BEGIN Provided information
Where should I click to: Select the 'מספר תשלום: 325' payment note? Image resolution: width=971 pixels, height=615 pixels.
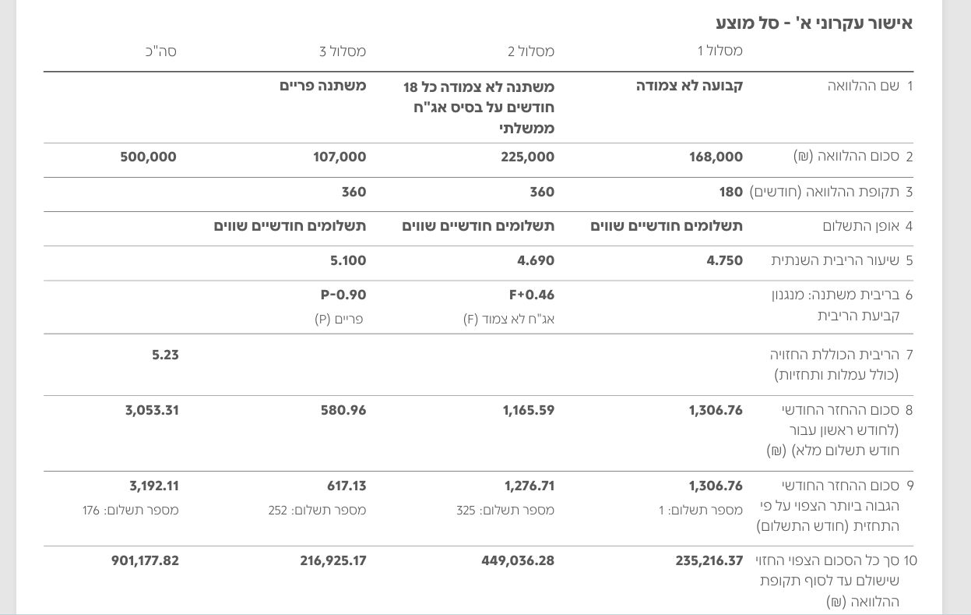[x=505, y=511]
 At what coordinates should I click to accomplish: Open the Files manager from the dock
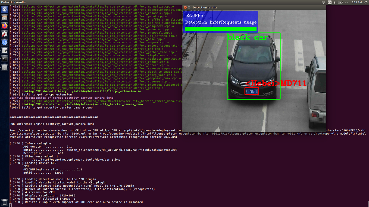pos(4,17)
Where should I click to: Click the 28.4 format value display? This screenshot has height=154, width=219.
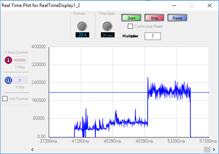coord(82,35)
END Provided information
Exercise details: Please rewrite the data above with "Where should I click to" changed to "Where do I click to" everywhere it appears, keeping everything else the same. Leave the pictures out.

Correct output:
Where do I click to: Select the 'מספר תשלום: 325' payment note? Image resolution: width=971 pixels, height=615 pixels.
[x=505, y=511]
 At what coordinates should I click to accomplish: Open the Files manager from the dock
pos(4,17)
Where do I click to: Click the 28.4 format value display? This screenshot has height=154, width=219.
coord(82,35)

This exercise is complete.